You are viewing a plain text version of this content. The canonical link for it is here.
Posted to user@flink.apache.org by Alexis Sarda-Espinosa <sa...@gmail.com> on 2023/05/30 14:07:41 UTC

Interaction between idling sources and watermark alignment

Hello,

I see that, in Flink 1.17.1, watermark alignment will be supported (as
beta) within a single source's splits and across different sources. I don't
see this explicitly mentioned in the documentation, but I assume that the
concept of "maximal drift" used for alignment also takes idleness into
account, resuming any readers that were paused due to an idle split or
source. Is my understanding correct?

Also, something that isn't 100% clear to me when comparing to the previous
watermark alignment documentation, even if I only wanted alignment within a
single source's splits, I still need to call withWatermarkAlignment in the
watermark strategy, right? Otherwise alignment will not take place,
regardless of pipeline.watermark-alignment.allow-unaligned-source-splits.

Regards,
Alexis.

Re: Interaction between idling sources and watermark alignment

Posted by Alexis Sarda-Espinosa <sa...@gmail.com>.
Thank you very much for the explanation, Hong.

On Thu, 15 Jun 2023, 15:55 Teoh, Hong, <li...@amazon.co.uk> wrote:

> Hi Alexis, below is my understanding:
>
>
> > I see that, in Flink 1.17.1, watermark alignment will be supported (as
> beta) within a single source's splits and across different sources. I don't
> see this explicitly mentioned in the documentation, but I assume that the
> concept of "maximal drift" used for alignment also takes idleness into
> account, resuming any readers that were paused due to an idle split or
> source. Is my understanding correct?
>
> As far as I understand, the evaluation to “unpause” a given split that
> might have been paused due to watermark alignment is evaluated at fixed
> intervals here. [1]
>
> We see that the SourceCoordinator calls announceCombinedWatermark() that
> calculates the global watermark and that subsequently sends
> a WatermarkAlignmentEvent to each subtask. On each subtask, there is an
> evaluation of whether to “wake up” the operator. [2] [3]
>
> This means that there is a periodic evaluation of whether to “wake up”,
> controlled by the update interval, which defaults to 1s [4]
>
> > Also, something that isn't 100% clear to me when comparing to the
> previous watermark alignment documentation, even if I only wanted alignment
> within a single source's splits, I still need to
> call withWatermarkAlignment in the watermark strategy, right? Otherwise
> alignment will not take place, regardless
> of pipeline.watermark-alignment.allow-unaligned-source-splits.
>
> Yes, this is correct. Watermark groups are used to check whether multiple
> sources need to coordinate watermarks.

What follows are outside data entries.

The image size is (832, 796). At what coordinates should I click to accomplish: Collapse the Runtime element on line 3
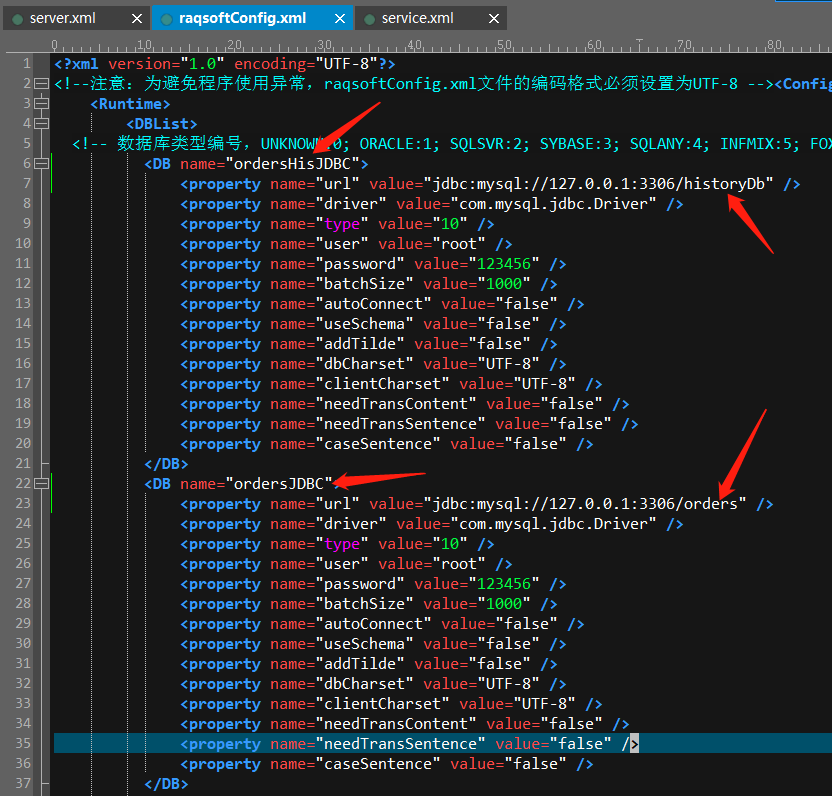[x=41, y=104]
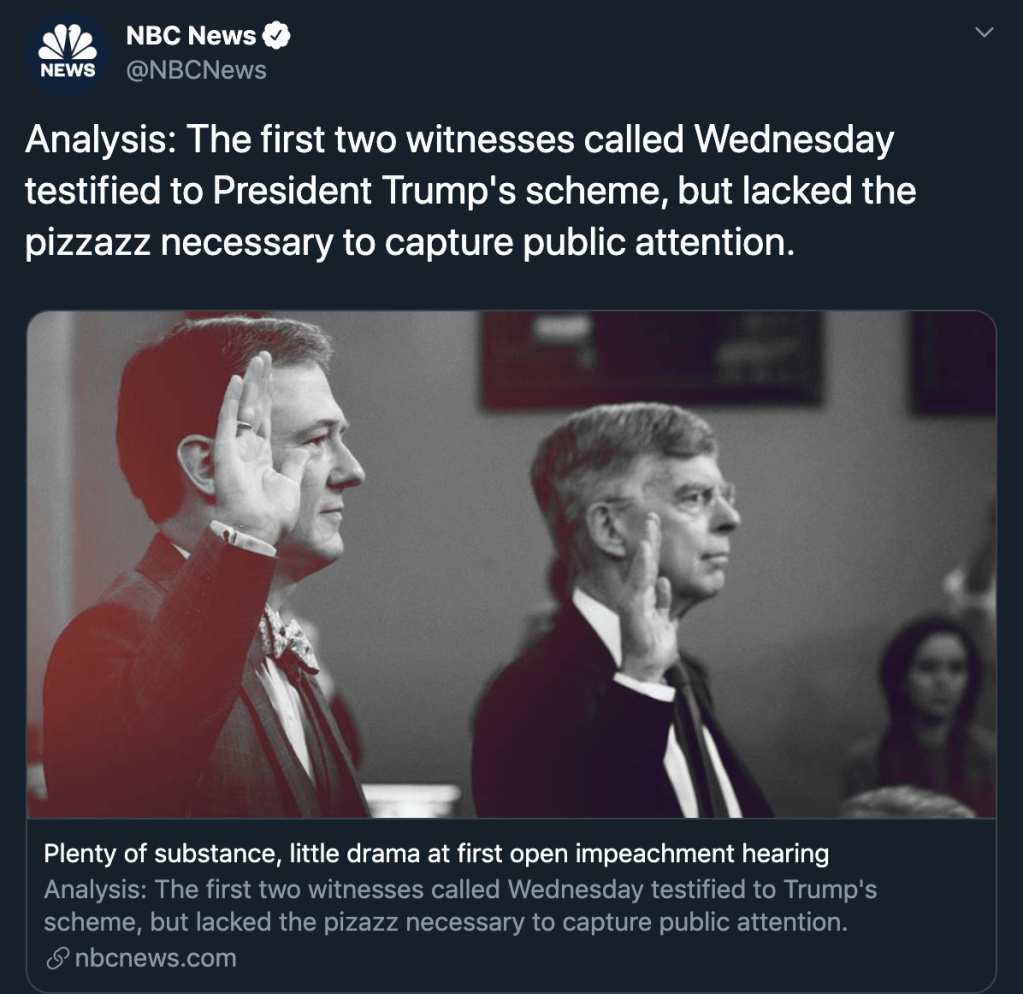Click the blue verified badge

coord(276,35)
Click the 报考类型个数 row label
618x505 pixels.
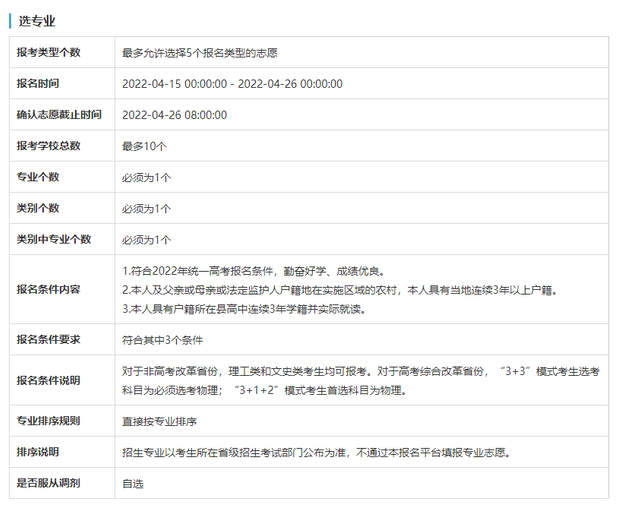pos(49,52)
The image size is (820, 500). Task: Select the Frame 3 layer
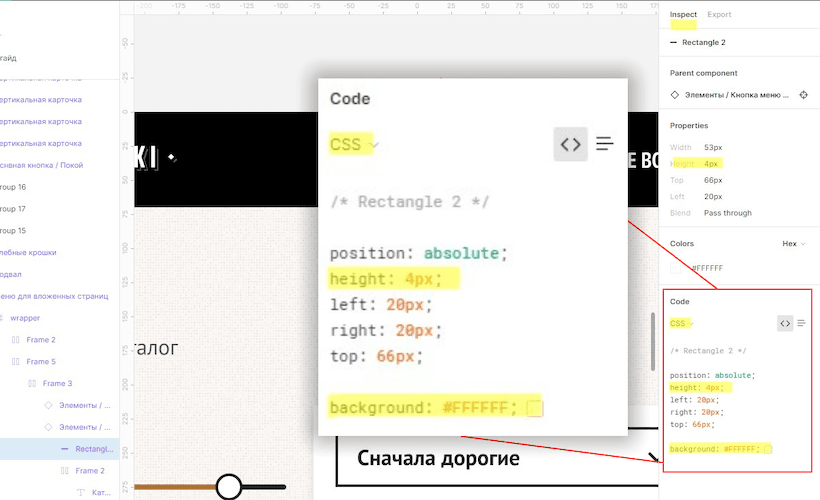57,383
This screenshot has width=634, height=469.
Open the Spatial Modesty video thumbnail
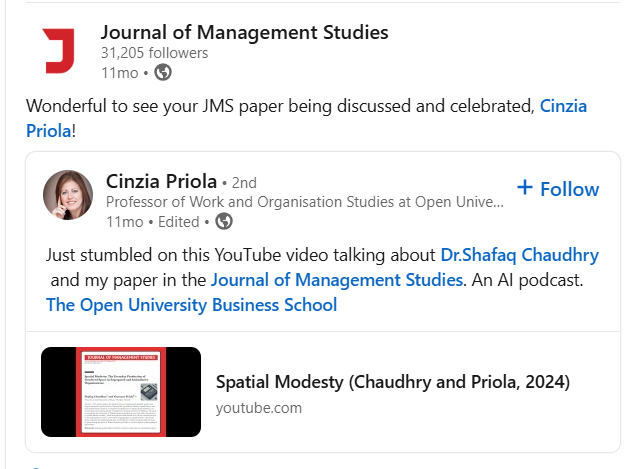[x=121, y=392]
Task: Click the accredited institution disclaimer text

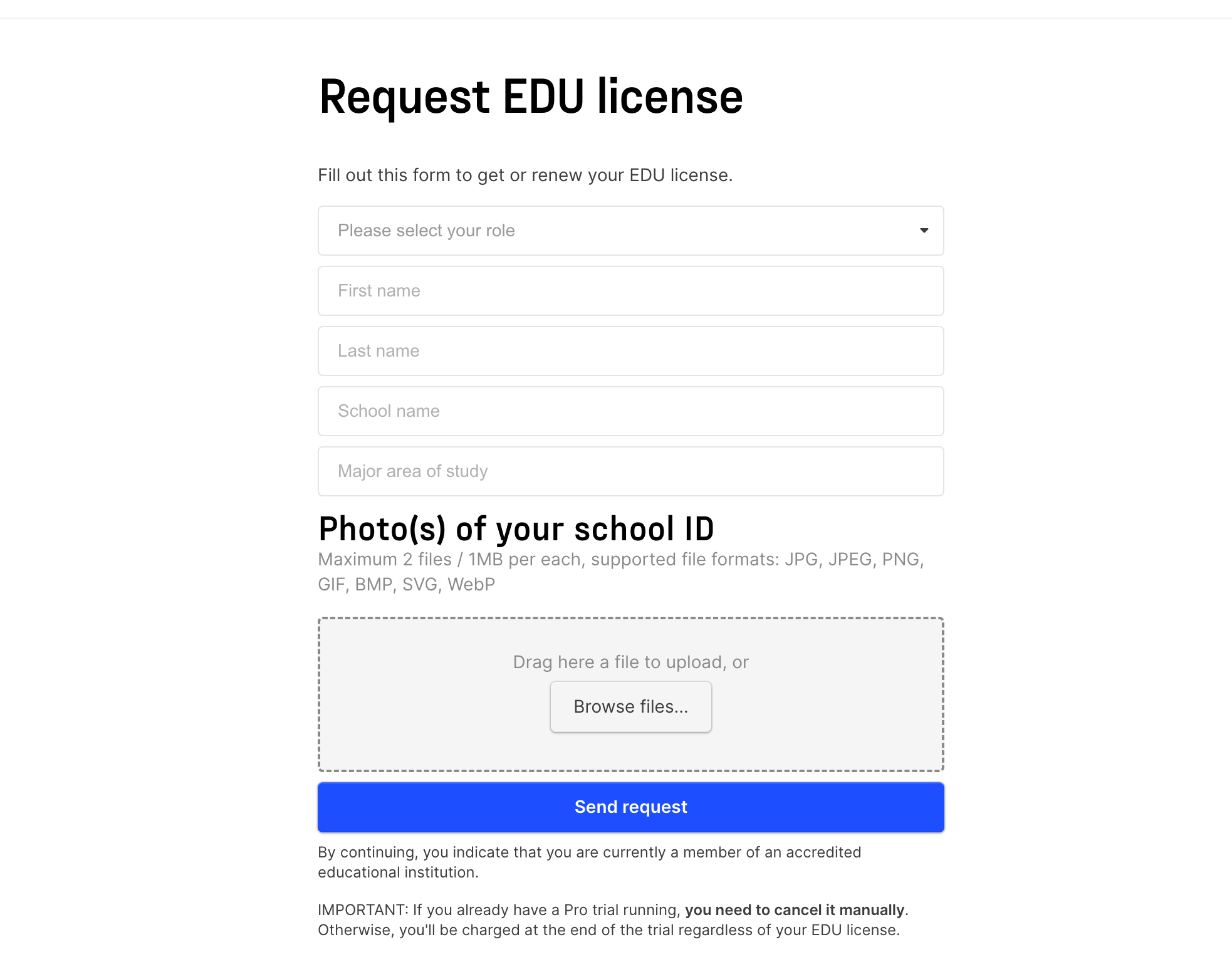Action: pyautogui.click(x=589, y=861)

If two sources A and B both belong
> to the same watermark group, then their watermarks will be aligned.
>
> Hope the above helps.
>
>
> Cheers,
> Hong
>
>
> [1]
> https://github.com/apache/flink/blob/45ba7ee87caee63a0babfd421b7c5eabaa779baa/flink-runtime/src/main/java/org/apache/flink/runtime/source/coordinator/SourceCoordinator.java#L160
> [2]
> https://github.com/apache/flink/blob/master/flink-streaming-java/src/main/java/org/apache/flink/streaming/api/operators/SourceOperator.java#L556-L559
> [3]
> https://github.com/apache/flink/blob/master/flink-streaming-java/src/main/java/org/apache/flink/streaming/api/operators/SourceOperator.java#L659
> [4]
> https://github.com/apache/flink/blob/master/flink-core/src/main/java/org/apache/flink/api/common/eventtime/WatermarksWithWatermarkAlignment.java#L29
>
>
>
> On 13 Jun 2023, at 21:08, Alexis Sarda-Espinosa <sa...@gmail.com>
> wrote:
>
> *CAUTION*: This email originated from outside of the organization. Do not
> click links or open attachments unless you can confirm the sender and know
> the content is safe.
>
> Hi again, I'm not a fan of bumping questions, but I think this might be
> relevant, maybe enough to include it in the official documentation?
>
> Regards,
> Alexis.
>
> On Tue, 30 May 2023, 16:07 Alexis Sarda-Espinosa, <
> sarda.espinosa@gmail.com> wrote:
>
>> Hello,
>>
>> I see that, in Flink 1.17.1, watermark alignment will be supported (as
>> beta) within a single source's splits and across different sources. I don't
>> see this explicitly mentioned in the documentation, but I assume that the
>> concept of "maximal drift" used for alignment also takes idleness into
>> account, resuming any readers that were paused due to an idle split or
>> source. Is my understanding correct?
>>
>> Also, something that isn't 100% clear to me when comparing to the
>> previous watermark alignment documentation, even if I only wanted alignment
>> within a single source's splits, I still need to
>> call withWatermarkAlignment in the watermark strategy, right? Otherwise
>> alignment will not take place, regardless
>> of pipeline.watermark-alignment.allow-unaligned-source-splits.
>>
>> Regards,
>> Alexis.
>>
>>
>

Re: Interaction between idling sources and watermark alignment

Posted by "Teoh, Hong" <li...@amazon.co.uk>.
Hi Alexis, below is my understanding:


> I see that, in Flink 1.17.1, watermark alignment will be supported (as beta) within a single source's splits and across different sources. I don't see this explicitly mentioned in the documentation, but I assume that the concept of "maximal drift" used for alignment also takes idleness into account, resuming any readers that were paused due to an idle split or source. Is my understanding correct?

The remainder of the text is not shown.